Purpose: To explore the protection of naringenin against oxygen-glucose deprivation/reperfusion (OGD/R)-induced HT22 cell injury, a cell model of cerebral ischemia/reperfusion (I/R) injury in vitro, focusing on SIRT1/FOXO1 signaling pathway.
Methods: Cytotoxicity, apoptosis, reactive oxygen species (ROS) generation, malondialdehyde (MDA) content, 4-hydroxynonenoic acid (4-HNE) level, superoxide dismutase (SOD), glutathione peroxidase (GSH-Px) and catalase (CAT) activities were measured by commercial kits. Inflammatory cytokines levels were determined by enzyme-linked immunosorbent assay (ELISA). The protein expressions were monitored by Western blot analysis.

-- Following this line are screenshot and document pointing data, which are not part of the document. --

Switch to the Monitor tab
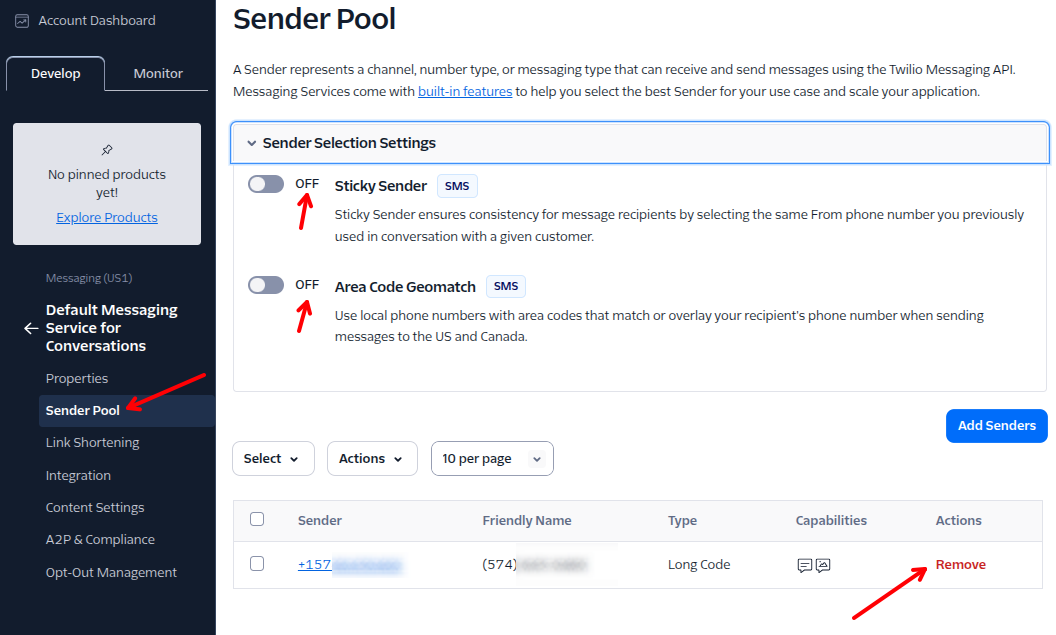This screenshot has height=635, width=1056. tap(156, 73)
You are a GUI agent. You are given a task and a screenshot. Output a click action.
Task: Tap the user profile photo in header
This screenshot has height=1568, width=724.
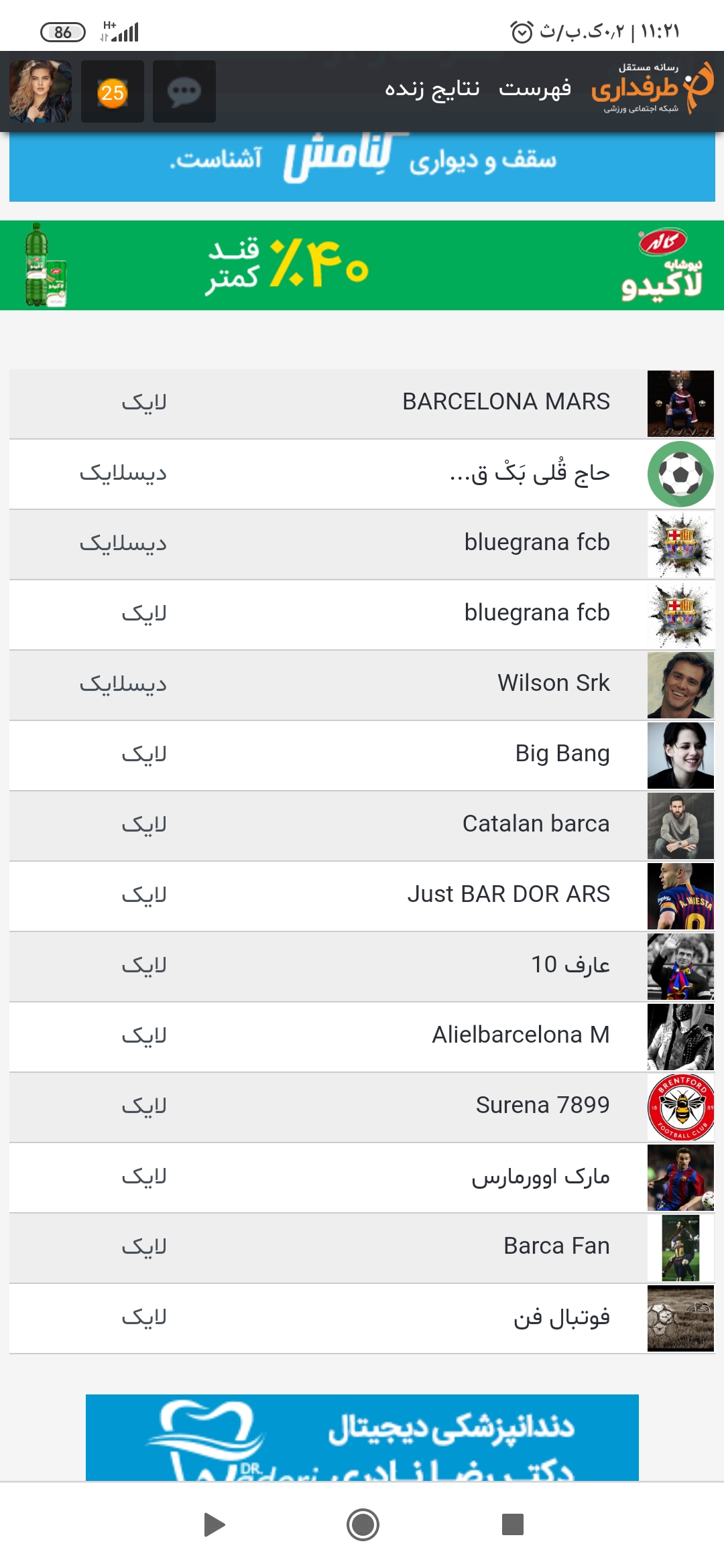coord(41,92)
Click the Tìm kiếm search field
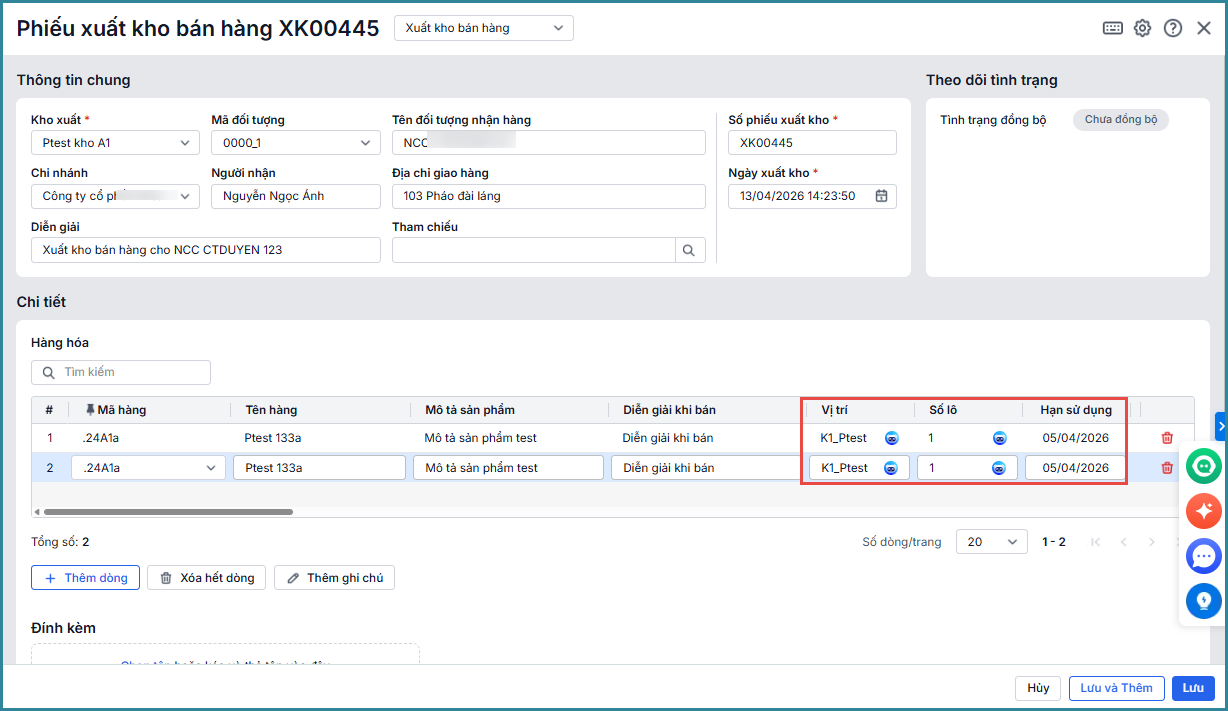The width and height of the screenshot is (1228, 711). 121,372
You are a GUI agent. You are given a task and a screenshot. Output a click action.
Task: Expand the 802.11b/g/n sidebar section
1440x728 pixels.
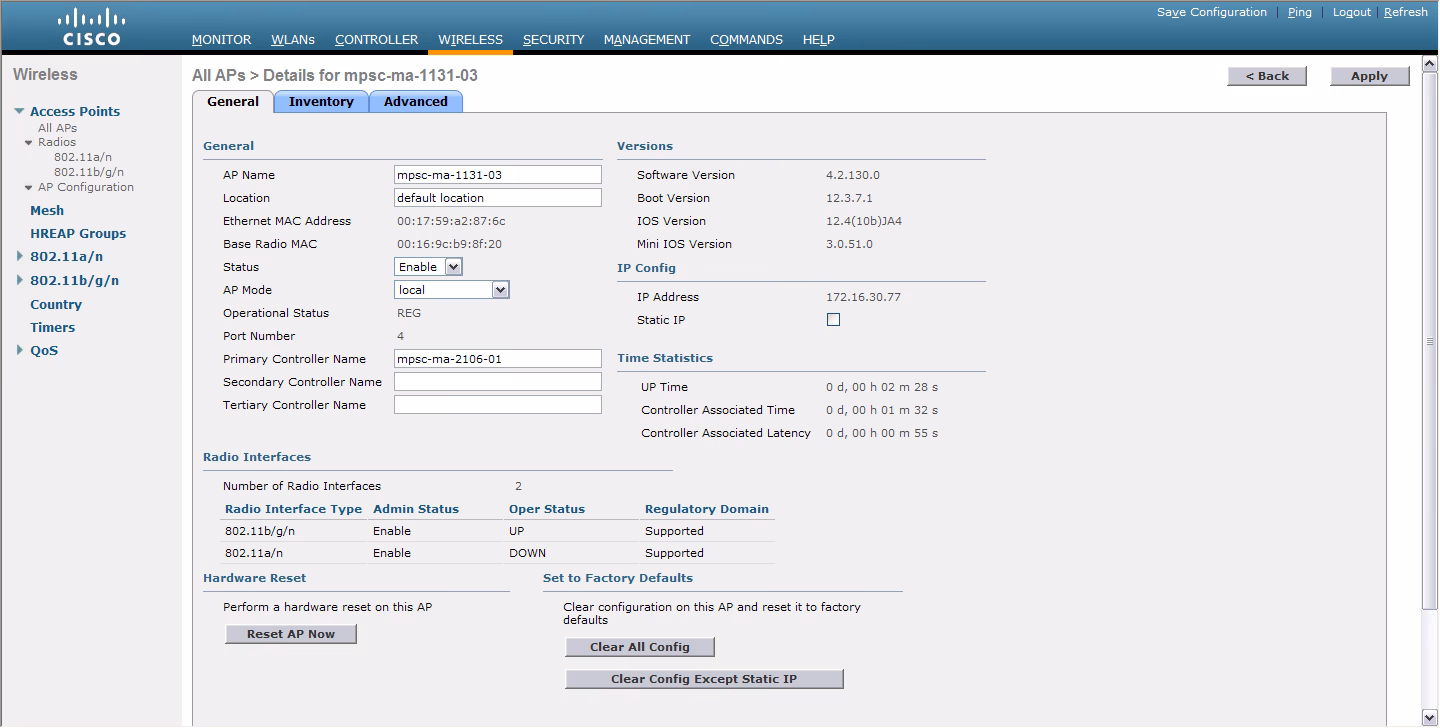18,280
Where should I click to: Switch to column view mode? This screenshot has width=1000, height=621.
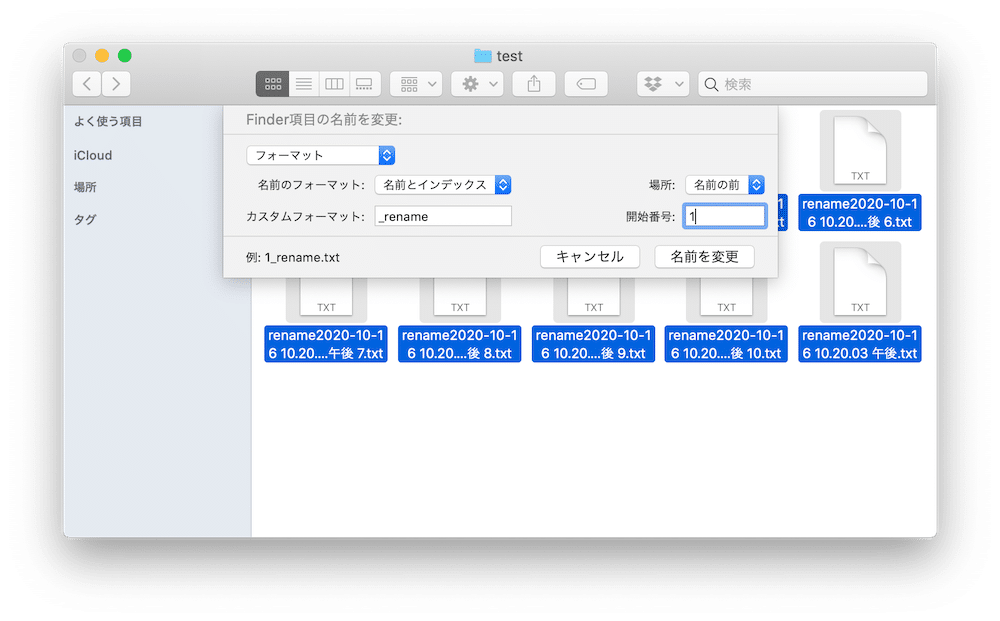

Results: Naringenin significantly ameliorated OGD/R-induced cytotoxicity and apoptosis in HT22 cells. Meanwhile, naringenin promoted SIRT1 and FOXO1 protein expressions in OGD/R-subjected HT22 cells. In addition, naringenin attenuated OGD/R-induced cytotoxicity, apoptosis, oxidative stress (the increased ROS, MDA and 4-HNE levels, and the decreased SOD, GSH-Px and CAT activities) and inflammatory response (the increased tumor necrosis factor-α, interleukin [IL]-1β, and IL-6 levels and the decreased IL-10 level), which were blocked by the inhibition of the SIRT1/FOXO1 signaling pathway induced by SIRT1-siRNA transfection.
Conclusions: Naringenin protected HT22 cells against OGD/R injury depending on its antioxidant and anti-inflammatory activities via promoting the SIRT1/FOXO1 signaling pathway.